Venez comme vous êtes

Ce slogan résume à lui seul la sensibilité de cette paroisse. Une paroisse qui n’a pas su se trouver de nom et qu’il est difficile de décrire. Le littoral ? Non. La petite Camargue ? Pas seulement. Historique ? En partie. Nouvelle implantation ? Aussi… L’Église protestante unie de Saint-Laurent-d’Aigouze, Aigues-Mortes, Le Grau-du-Roi, La Grande-Motte est une paroisse aux multiples visages. Elle est une des premières à décider de s’unir, c’est-à-dire de réunir plusieurs associations cultuelles pour n’en former qu’une seule.

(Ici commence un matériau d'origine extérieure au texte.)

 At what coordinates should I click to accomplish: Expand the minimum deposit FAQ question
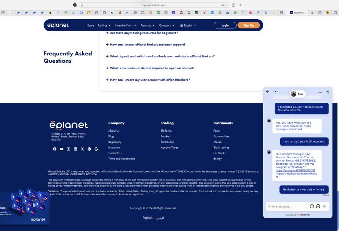pyautogui.click(x=150, y=68)
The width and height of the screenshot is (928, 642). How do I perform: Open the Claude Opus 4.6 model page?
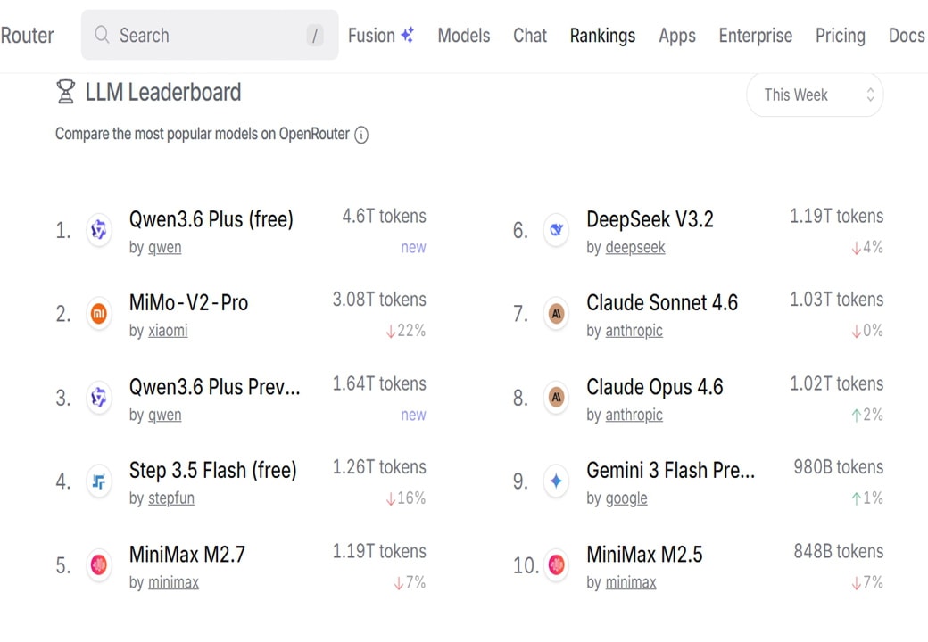point(654,387)
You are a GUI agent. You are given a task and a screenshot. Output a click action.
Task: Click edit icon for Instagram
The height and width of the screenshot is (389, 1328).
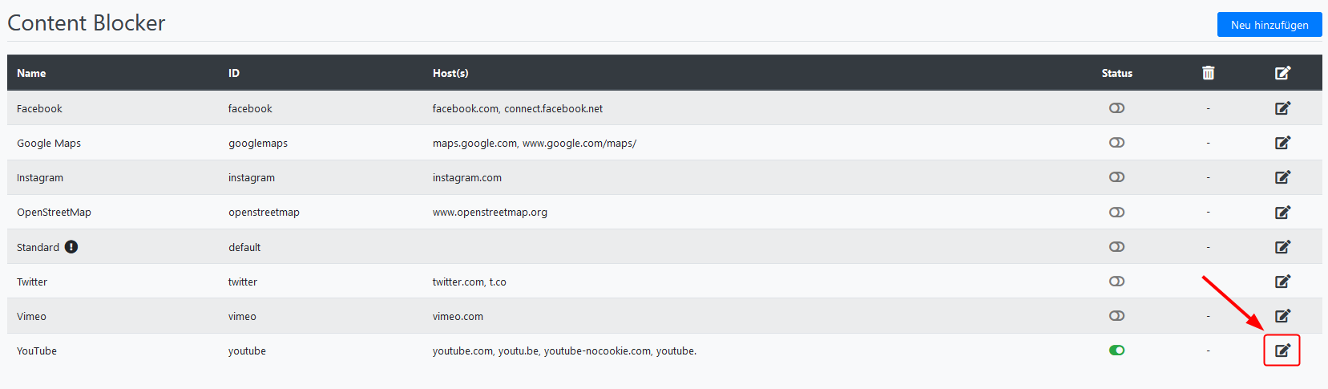(1283, 177)
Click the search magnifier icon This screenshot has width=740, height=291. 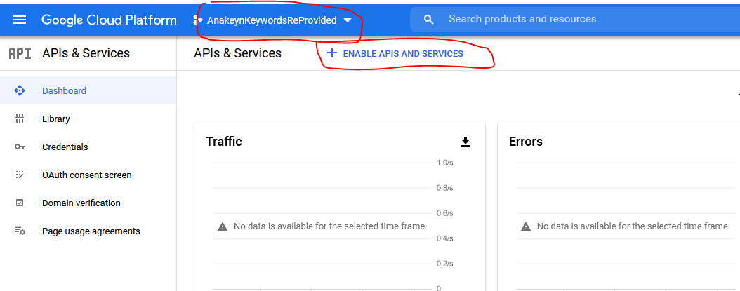[x=428, y=20]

Historiquement, les protestants sont plutôt dans les terres. Première raison, Le Grau-du-Roi est un village de pêcheurs d’origine italienne et La Grande-Motte est une cité de vacances créée ex nihilo à la fin des années 60.

Parmi les premiers investisseurs de la cité nouvelle, des Cévenols qui dès le début ont acheté des appartements de villégiature.

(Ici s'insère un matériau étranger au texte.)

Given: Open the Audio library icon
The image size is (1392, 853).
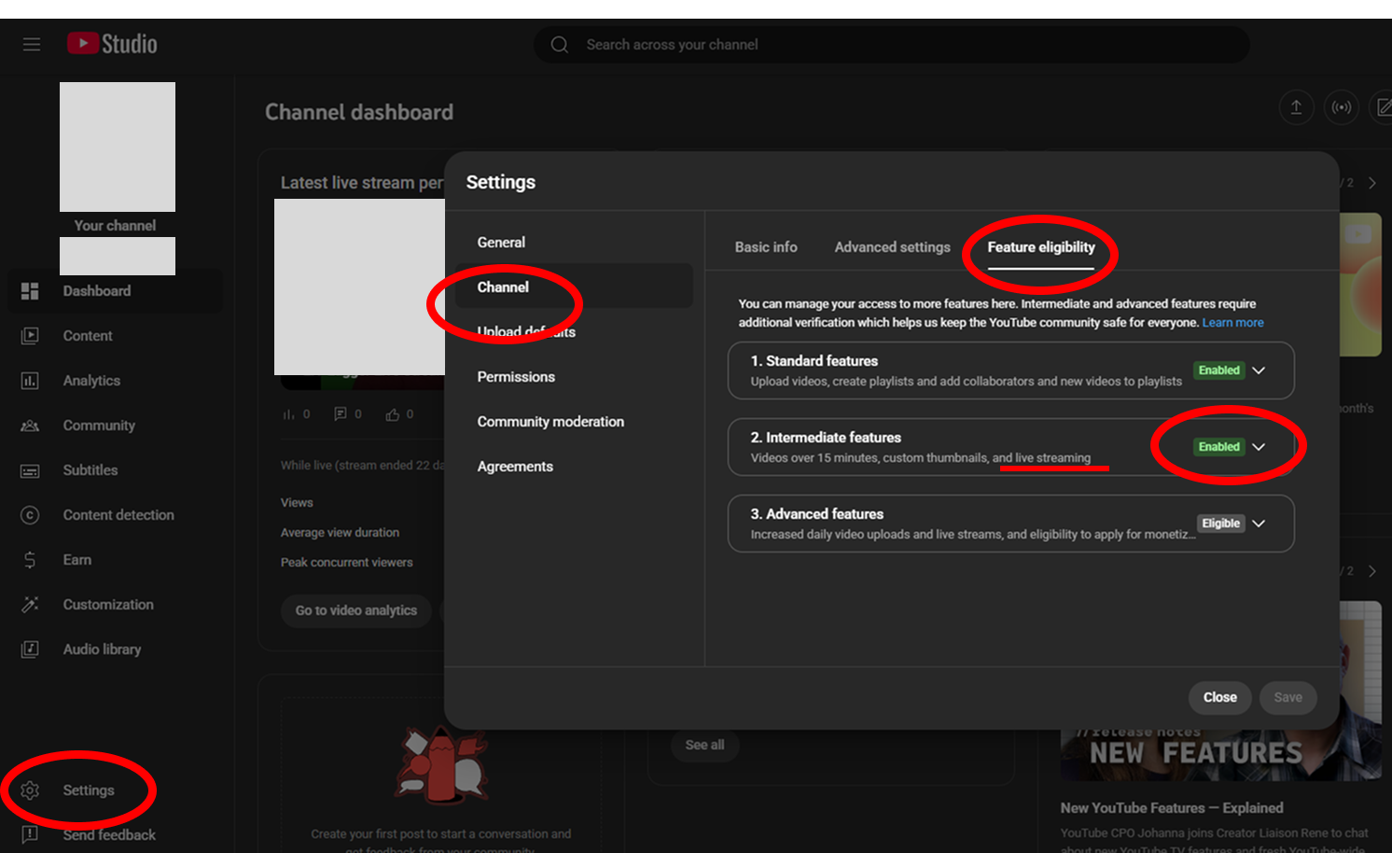Looking at the screenshot, I should point(30,649).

C’est le pasteur Wyrill, alors en poste à Saint-Laurent-d’Aigouze, qui voit en cette nouvelle ville un territoire à évangéliser. Il allait d’ailleurs sur les plages à la rencontre des vacanciers. Il se bat pour trouver un financement et pouvoir acheter une salle. L’Union nationale, alors de l’Église réformée de France, et quelques subsides suisses ont permis de réaliser ce projet. Pour les autres parties du territoire, il y a un temple à Saint-Laurent et à Aigues-Mortes. Pour le Grau-du-Roi, la situation est un peu différente. Le château Leenhardt, qui a été une colonie de vacances, accueillait pendant l’été les cultes. À la démolition des bâtiments, la mairie a mis à disposition des protestants une salle pour célébrer le culte tous les dimanches de l’été.

Voilà un reportage qui laisse sur sa faim. Il y a bien sûr des activités dont la liste exhaustive ne parlerait pas au lecteur. Il ne faut pas que lire, il faut vivre l’expérience de l ’accueil et de la rencontre sur ce territoire. Merci à Elsa Pandosy, Anne Heimerdinger, Renate et Étienne Lemmel d’avoir raconté leur paroisse et fait partager leur enthousiasme et leur générosité.